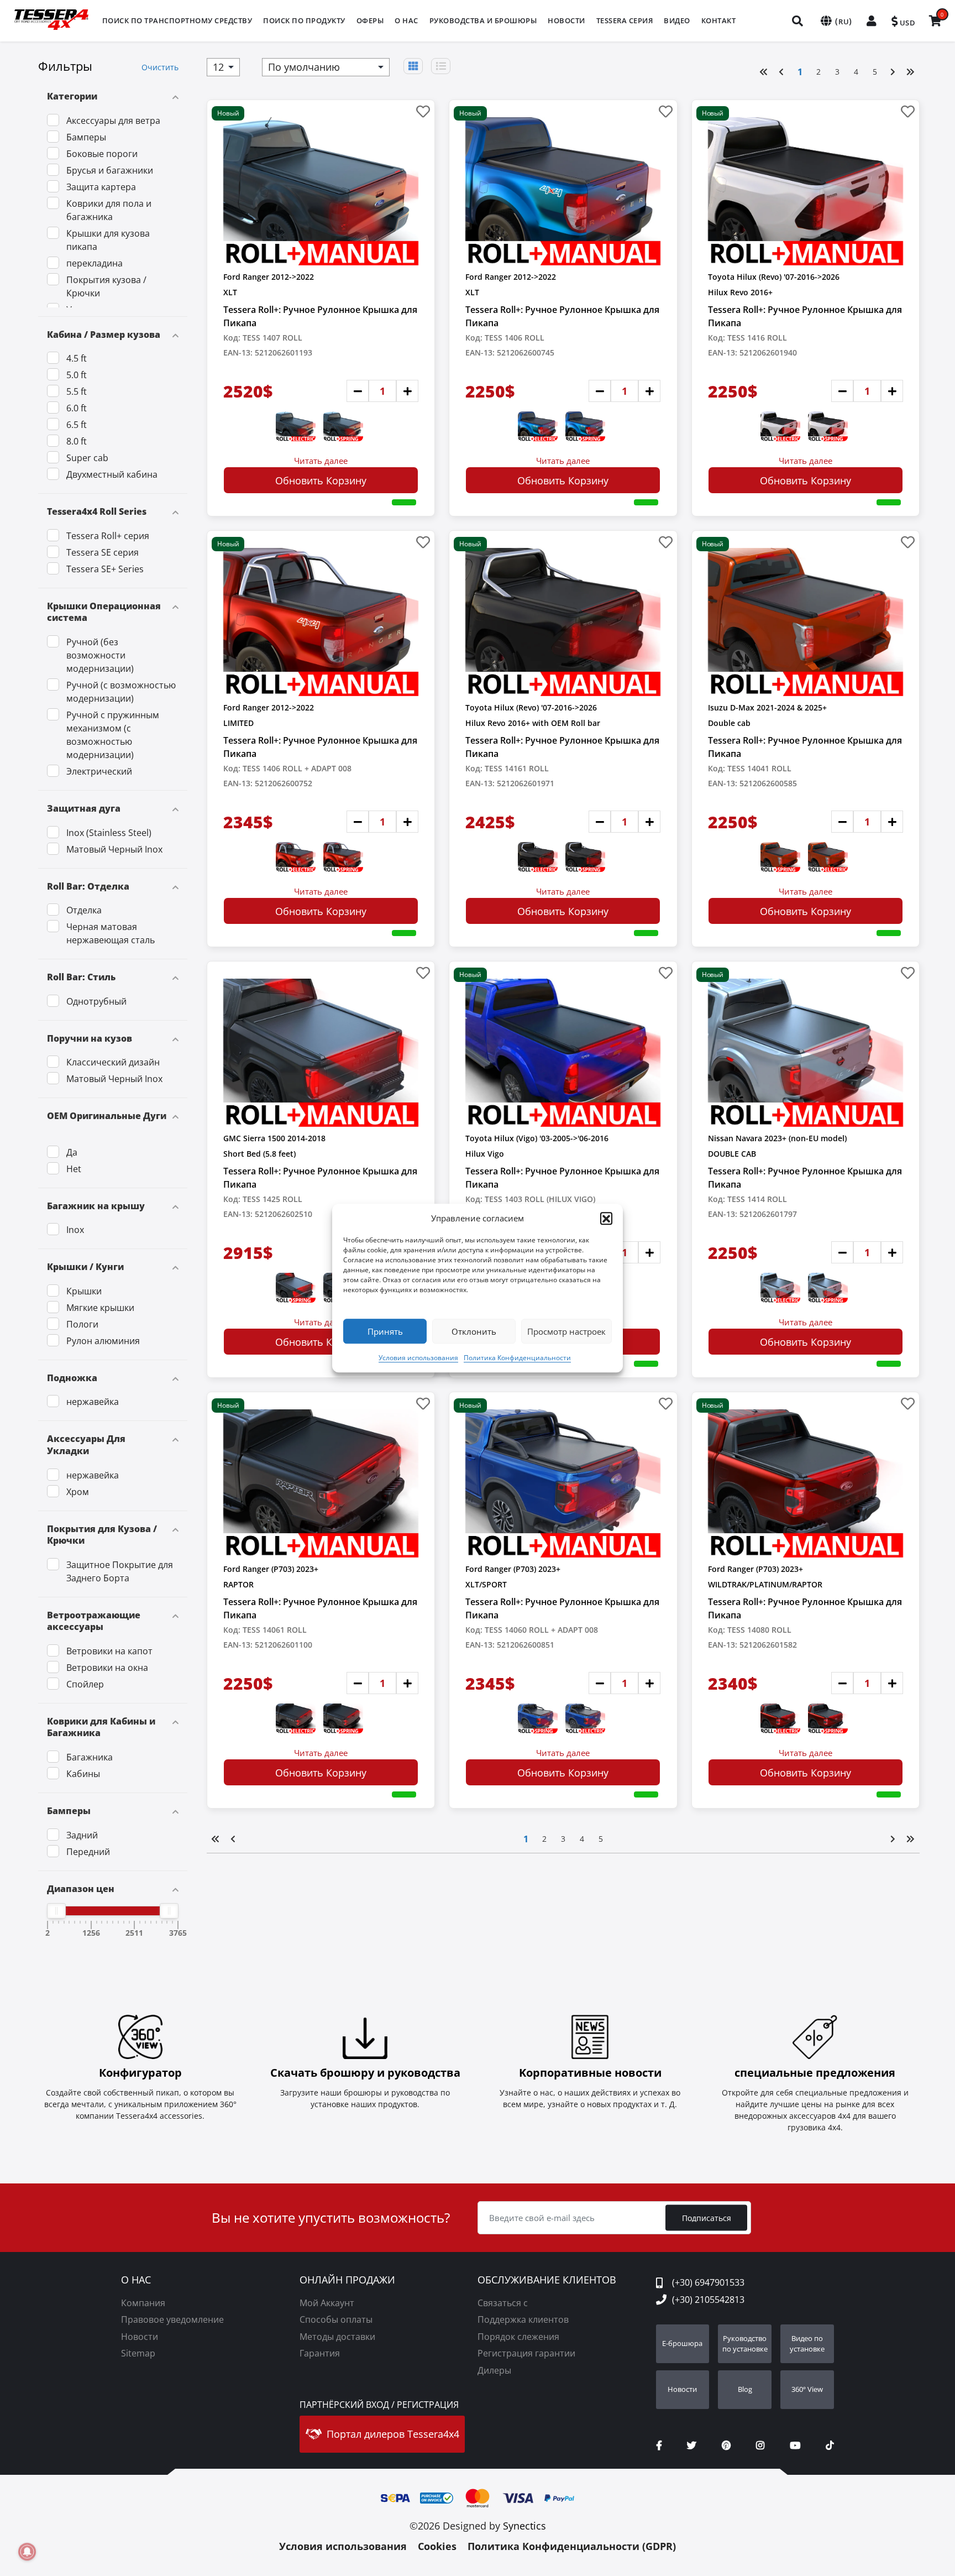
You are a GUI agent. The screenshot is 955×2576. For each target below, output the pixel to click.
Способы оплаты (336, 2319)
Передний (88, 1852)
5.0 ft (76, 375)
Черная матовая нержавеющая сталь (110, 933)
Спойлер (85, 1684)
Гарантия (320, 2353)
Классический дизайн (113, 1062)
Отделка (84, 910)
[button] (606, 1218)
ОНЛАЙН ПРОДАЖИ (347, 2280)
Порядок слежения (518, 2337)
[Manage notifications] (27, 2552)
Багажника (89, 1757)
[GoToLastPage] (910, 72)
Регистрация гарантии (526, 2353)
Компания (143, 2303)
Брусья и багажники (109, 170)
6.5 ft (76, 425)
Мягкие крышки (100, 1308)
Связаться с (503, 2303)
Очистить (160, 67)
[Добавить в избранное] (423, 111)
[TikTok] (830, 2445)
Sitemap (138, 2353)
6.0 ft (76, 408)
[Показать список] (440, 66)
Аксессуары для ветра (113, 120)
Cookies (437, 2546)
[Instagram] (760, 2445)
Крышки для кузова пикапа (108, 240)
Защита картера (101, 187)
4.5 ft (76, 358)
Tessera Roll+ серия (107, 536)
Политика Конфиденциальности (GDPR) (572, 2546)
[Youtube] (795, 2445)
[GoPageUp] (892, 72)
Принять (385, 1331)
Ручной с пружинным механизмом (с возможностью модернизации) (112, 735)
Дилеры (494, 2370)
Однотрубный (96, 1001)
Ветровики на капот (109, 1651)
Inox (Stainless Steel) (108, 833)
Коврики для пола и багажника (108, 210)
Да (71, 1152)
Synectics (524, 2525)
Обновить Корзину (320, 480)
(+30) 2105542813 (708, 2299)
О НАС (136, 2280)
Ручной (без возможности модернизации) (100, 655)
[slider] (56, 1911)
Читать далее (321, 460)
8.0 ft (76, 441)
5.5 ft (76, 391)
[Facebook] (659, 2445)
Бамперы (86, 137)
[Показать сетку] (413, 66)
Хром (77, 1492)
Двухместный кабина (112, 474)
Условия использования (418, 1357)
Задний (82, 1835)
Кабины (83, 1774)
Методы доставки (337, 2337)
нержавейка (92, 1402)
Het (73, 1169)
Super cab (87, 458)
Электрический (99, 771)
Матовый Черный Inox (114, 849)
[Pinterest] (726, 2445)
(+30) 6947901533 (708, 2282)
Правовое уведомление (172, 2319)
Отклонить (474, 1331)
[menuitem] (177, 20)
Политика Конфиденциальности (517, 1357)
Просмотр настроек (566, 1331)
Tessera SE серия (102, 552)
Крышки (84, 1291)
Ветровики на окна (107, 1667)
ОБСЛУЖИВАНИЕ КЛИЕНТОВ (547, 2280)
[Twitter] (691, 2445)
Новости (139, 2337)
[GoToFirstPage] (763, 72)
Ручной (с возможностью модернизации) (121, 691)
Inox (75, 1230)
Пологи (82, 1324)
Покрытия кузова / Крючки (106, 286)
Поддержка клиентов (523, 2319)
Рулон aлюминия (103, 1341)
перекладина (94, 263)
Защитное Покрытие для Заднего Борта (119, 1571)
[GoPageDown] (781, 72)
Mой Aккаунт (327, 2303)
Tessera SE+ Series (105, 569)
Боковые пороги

..........

> Work item
Retype all entries exactly as they appear, dropping the images.

> Response
You are a GUI agent. The screenshot is 955×2576. For each target below, output the pixel to click.
Способы оплаты (336, 2319)
Передний (88, 1852)
5.0 ft (76, 375)
Черная матовая нержавеющая сталь (110, 933)
Спойлер (85, 1684)
Гарантия (320, 2353)
Классический дизайн (113, 1062)
Отделка (84, 910)
[button] (606, 1218)
ОНЛАЙН ПРОДАЖИ (347, 2280)
Порядок слежения (518, 2337)
[Manage notifications] (27, 2552)
Багажника (89, 1757)
[GoToLastPage] (910, 72)
Регистрация гарантии (526, 2353)
Компания (143, 2303)
Брусья и багажники (109, 170)
6.5 ft (76, 425)
Мягкие крышки (100, 1308)
Связаться с (503, 2303)
Очистить (160, 67)
[Добавить в избранное] (423, 111)
[TikTok] (830, 2445)
Sitemap (138, 2353)
6.0 ft (76, 408)
[Показать список] (440, 66)
Аксессуары для ветра (113, 120)
Cookies (437, 2546)
[Instagram] (760, 2445)
Крышки для кузова пикапа (108, 240)
Защита картера (101, 187)
4.5 ft (76, 358)
Tessera Roll+ серия (107, 536)
Политика Конфиденциальности (GDPR) (572, 2546)
[Youtube] (795, 2445)
[GoPageUp] (892, 72)
Принять (385, 1331)
Ручной с пружинным механизмом (с возможностью модернизации) (112, 735)
Дилеры (494, 2370)
Однотрубный (96, 1001)
Ветровики на капот (109, 1651)
Inox (Stainless Steel) (108, 833)
Коврики для пола и багажника (108, 210)
Да (71, 1152)
Synectics (524, 2525)
Обновить Корзину (320, 480)
(+30) 2105542813 (708, 2299)
О НАС (136, 2280)
Ручной (без возможности модернизации) (100, 655)
[slider] (56, 1911)
Читать далее (321, 460)
8.0 ft (76, 441)
5.5 ft (76, 391)
[Facebook] (659, 2445)
Бамперы (86, 137)
[Показать сетку] (413, 66)
Хром (77, 1492)
Двухместный кабина (112, 474)
Условия использования (418, 1357)
Задний (82, 1835)
Кабины (83, 1774)
Методы доставки (337, 2337)
нержавейка (92, 1402)
Het (73, 1169)
Super cab (87, 458)
Электрический (99, 771)
Матовый Черный Inox (114, 849)
[Pinterest] (726, 2445)
(+30) 6947901533 (708, 2282)
Правовое уведомление (172, 2319)
Отклонить (474, 1331)
[menuitem] (177, 20)
Политика Конфиденциальности (517, 1357)
Просмотр настроек (566, 1331)
Tessera SE серия (102, 552)
Крышки (84, 1291)
Ветровики на окна (107, 1667)
ОБСЛУЖИВАНИЕ КЛИЕНТОВ (547, 2280)
[Twitter] (691, 2445)
Новости (139, 2337)
[GoToFirstPage] (763, 72)
Ручной (с возможностью модернизации) (121, 691)
Inox (75, 1230)
Пологи (82, 1324)
Покрытия кузова / Крючки (106, 286)
Поддержка клиентов (523, 2319)
Рулон aлюминия (103, 1341)
перекладина (94, 263)
Защитное Покрытие для Заднего Борта (119, 1571)
[GoPageDown] (781, 72)
Mой Aккаунт (327, 2303)
Tessera SE+ Series (105, 569)
Боковые пороги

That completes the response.